No, music is not all around you or in you. Banging on a trash can in what kind of sounds like a beat for a song isn’t music. I hate this ubran symphony Stomp crap. It’s noise but it’s not music. At least I think so and I think my peers who don’t know me yet will agree with me. My “friends” call me a snob, asking why I won’t open myself up to new experiences with music. Why should I? Music is something that inspires, that moves me to do something higher. It transports me onto a stage with adoring fans, away from this sardine train. Sardine Train…that sounds like a title my little sister would like. But she’s a high school student and it’s a well known fact that high school girls have no taste in music.

After all, she sings her own songs, making up some poppy ditty about her hair ribbon that she sings in her ear bleeding voice. She asked me to write a song once but that’s not my place. I am not a composer; I am not a conductor; anymore than I am a high school girl. I song I could try and clumsily bang out on the piano, sometimes banging my head on the precious keys in frustration would be no more music than the earlier mentioned office building. If I’m trying to make my own music, I can’t hear what the music is telling me.

And besides, since when is it wrong to be a snob? How is only listeing to the greats of the piano world any different than the woman next to me who insists on wearing one brand from one store. How is demanding that my music actually be music any different than demanding a Coach bag? Double standards make me mad. This train makes me mad because it’s loud. It means I have to turn my headphones up which could damage my hearing. I’d rather be dead than deaf. If I couldn’t hear music, well, let’s just say life would become less than suitable.

Time to focus on the piano. I close my eyes and listen to the music, my hands moving across the keys ina fluid bounce up and down the scales. My concert, only containing a few of my “friends”, my mother, and none of my peers, plays back. I shouldn’t play piano on the train, I shouldn’t push down the invisible pedals but I can hear it. They can’t hear it but to be quite frank, they’re a bigger audience than I just had. Someday when I’m playing sold out venues in Europe they’ll think back on the man playing piano on the train and they’ll wonder why they must pay so much to hear the music I play.
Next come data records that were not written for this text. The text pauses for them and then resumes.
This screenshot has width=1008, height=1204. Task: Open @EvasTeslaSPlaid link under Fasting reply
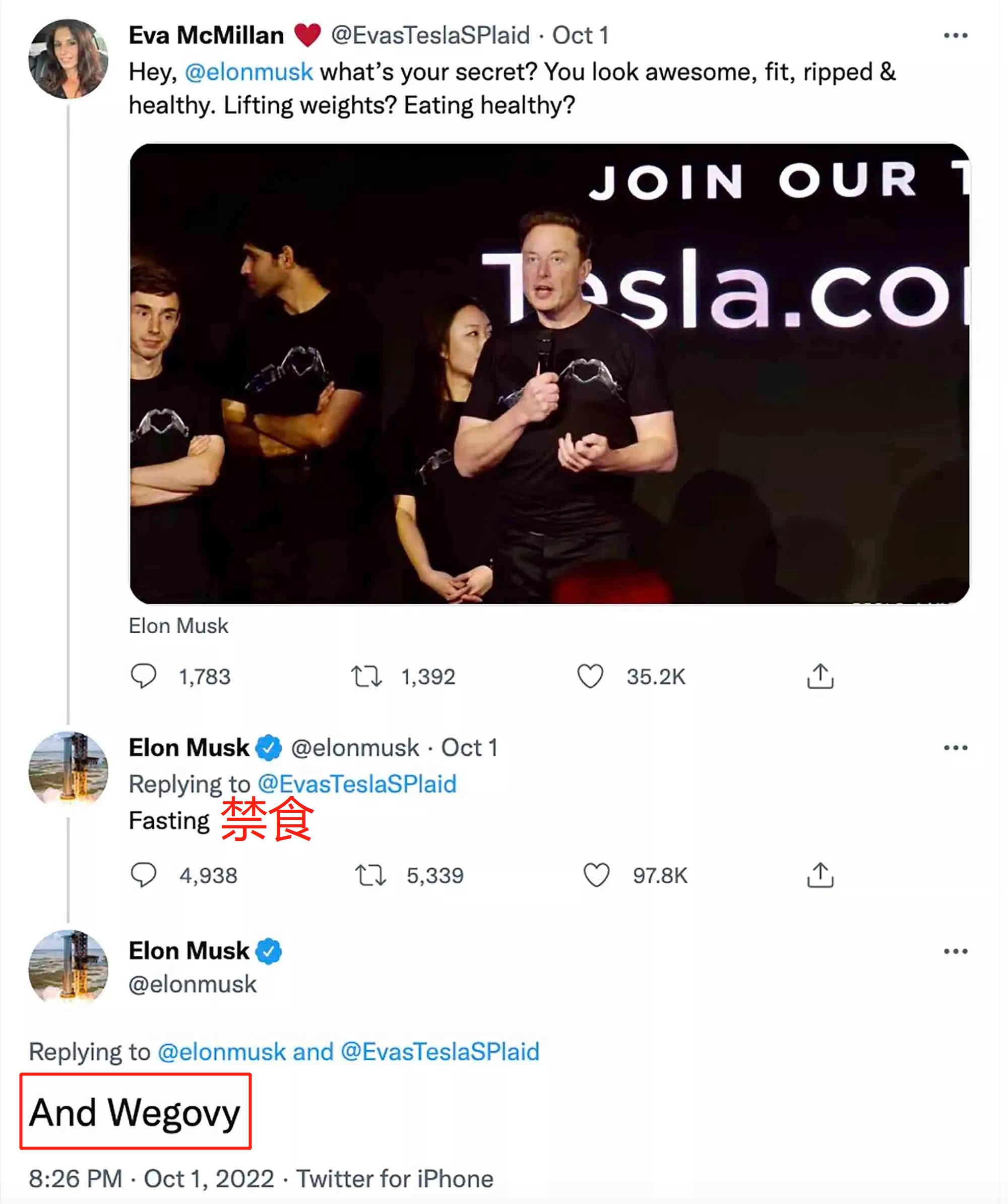357,784
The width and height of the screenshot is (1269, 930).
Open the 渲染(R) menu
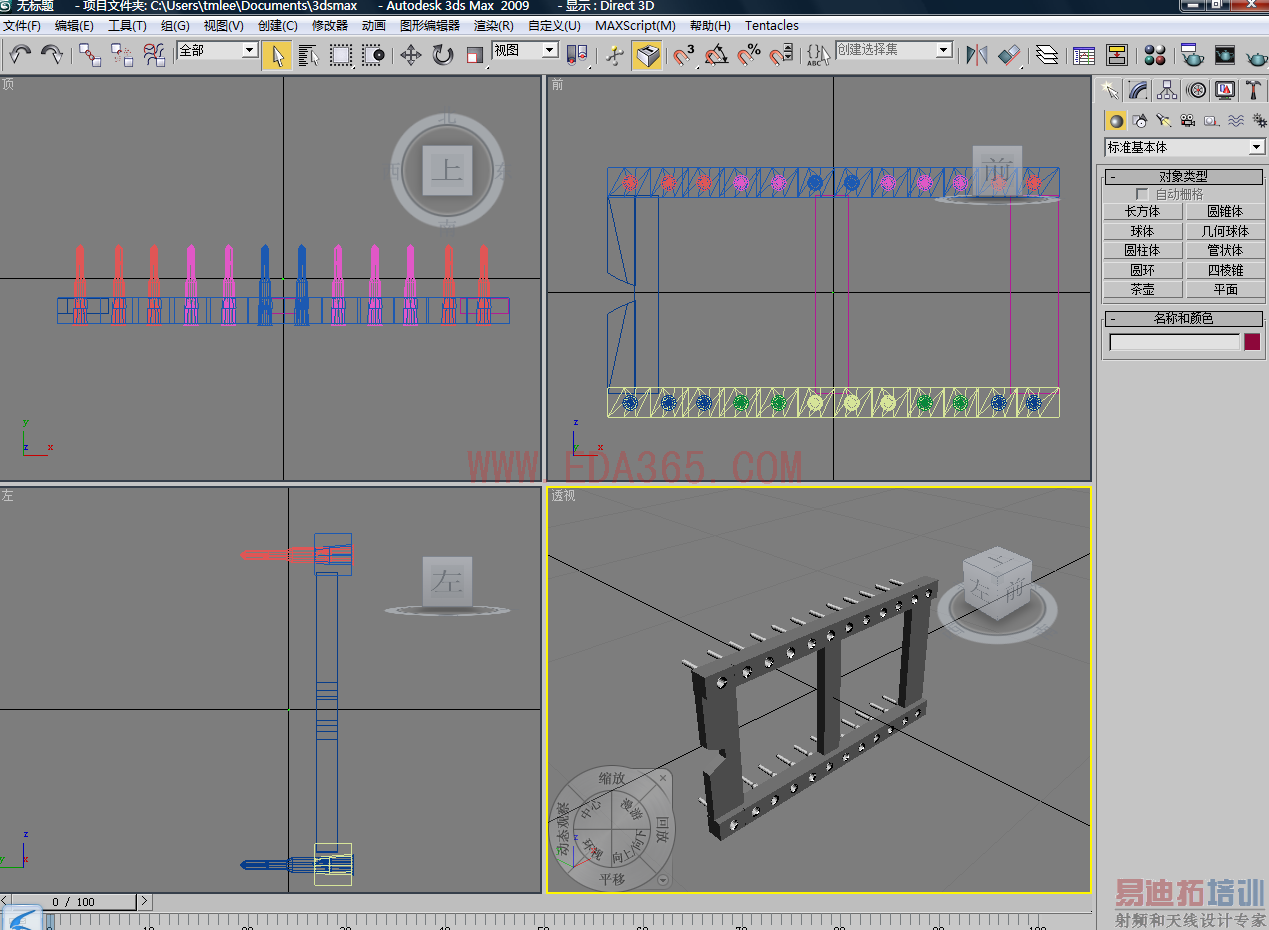point(493,26)
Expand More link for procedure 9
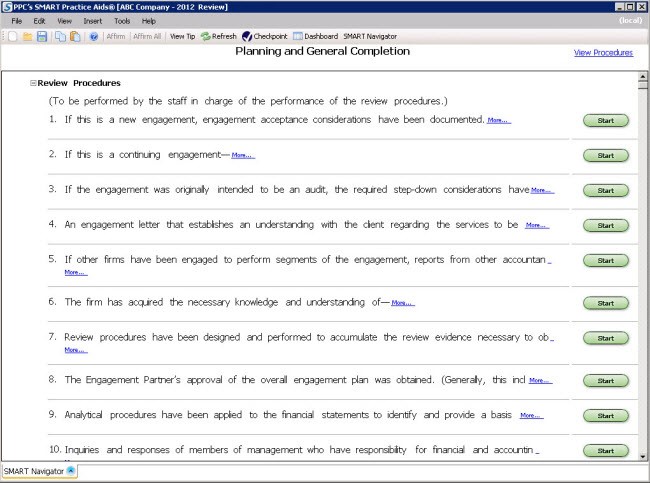Viewport: 650px width, 483px height. [531, 415]
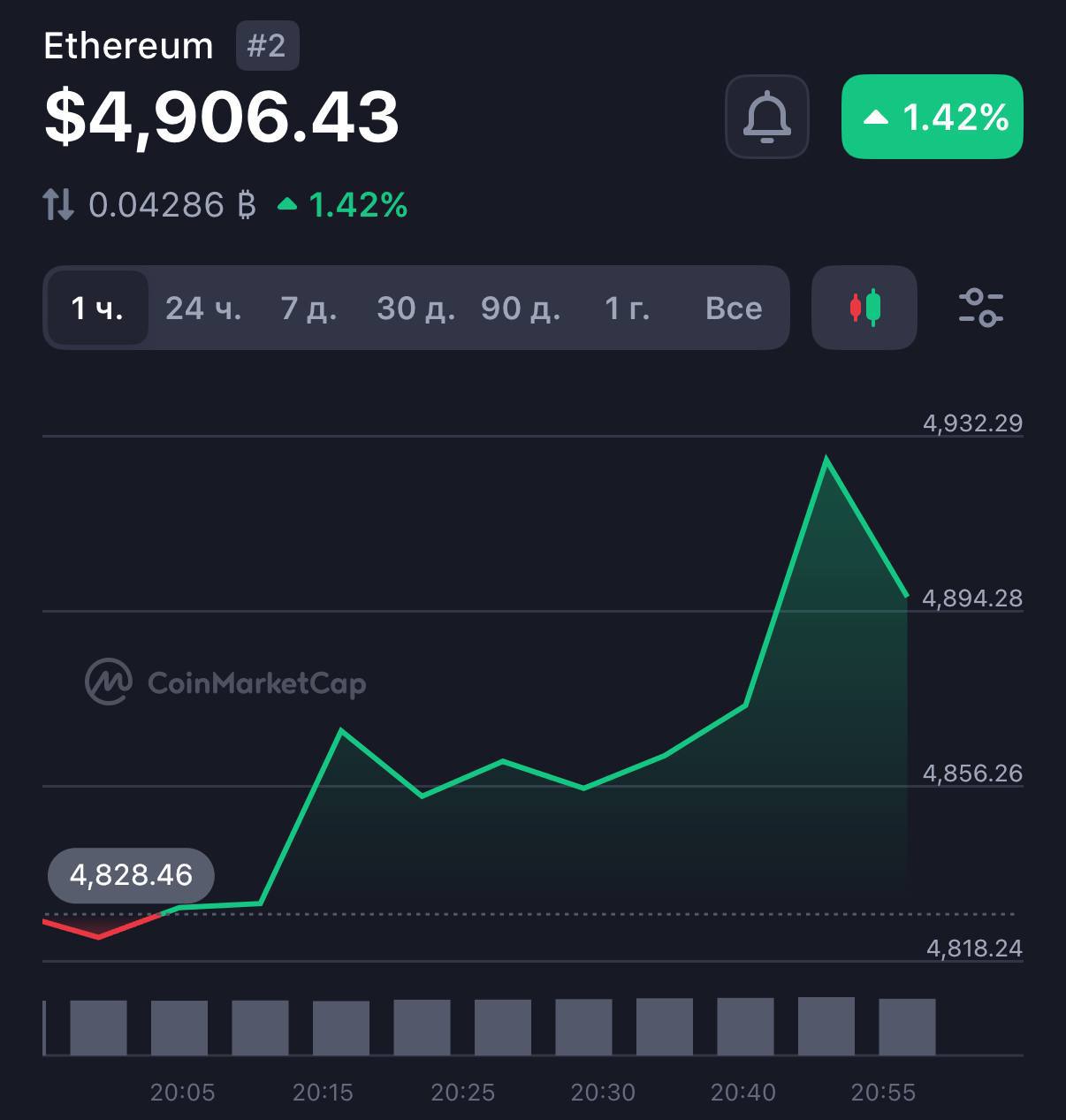Screen dimensions: 1066x1120
Task: Tap the price alert bell icon
Action: (766, 117)
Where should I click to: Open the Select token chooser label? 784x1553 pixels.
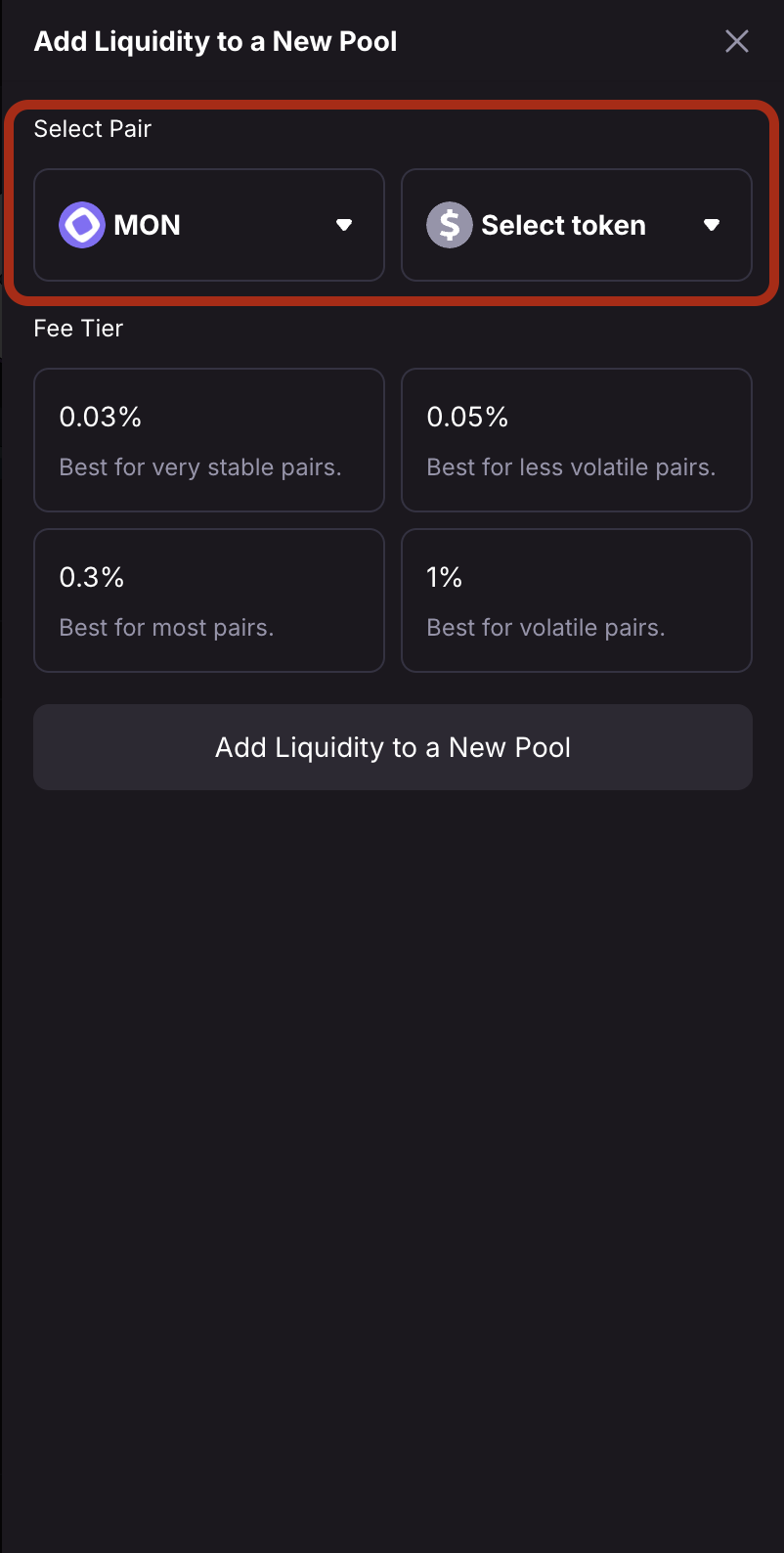click(x=563, y=225)
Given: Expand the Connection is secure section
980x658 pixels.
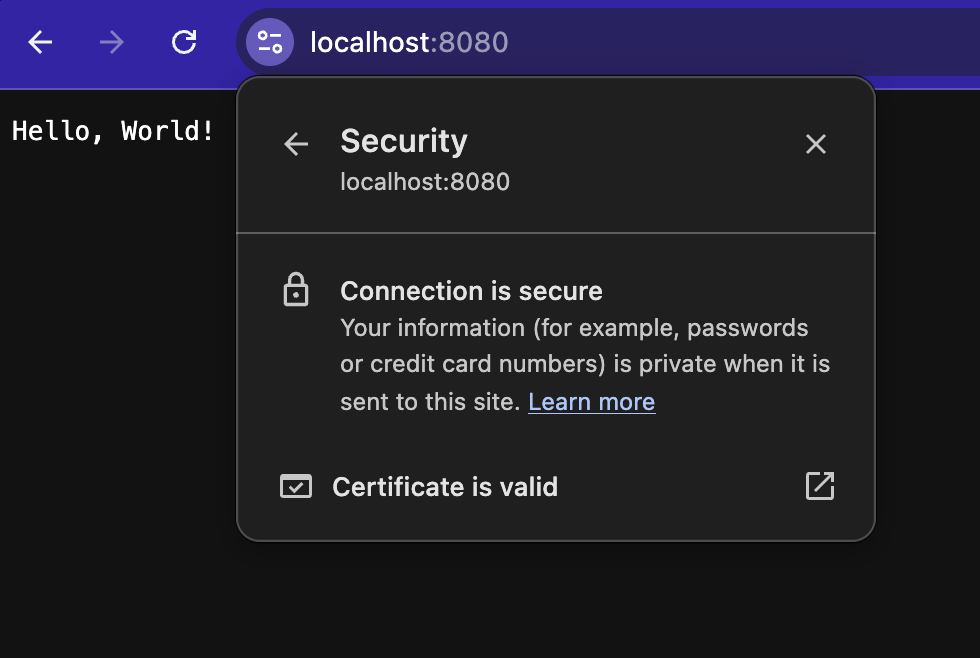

But for now, only I hear the music.

Aisatsu- greetings, pleasantries, VERY important in Japan.

There was a man on the train who was wearing a suit and glasses but carried a beaten brown bag. He reluctantly sat next to me and halfway through the train ride I noticed that he was moving his feet and hands like he was playing piano. I wasn’t on the train long but it looked like he would have given a good concert. He also looked extremely put off by everything (probably being on a train in August and having the only seat be next to someone you don’t want to sit by probably didn’t help. Seriously people, I don’t bite and I shower!!)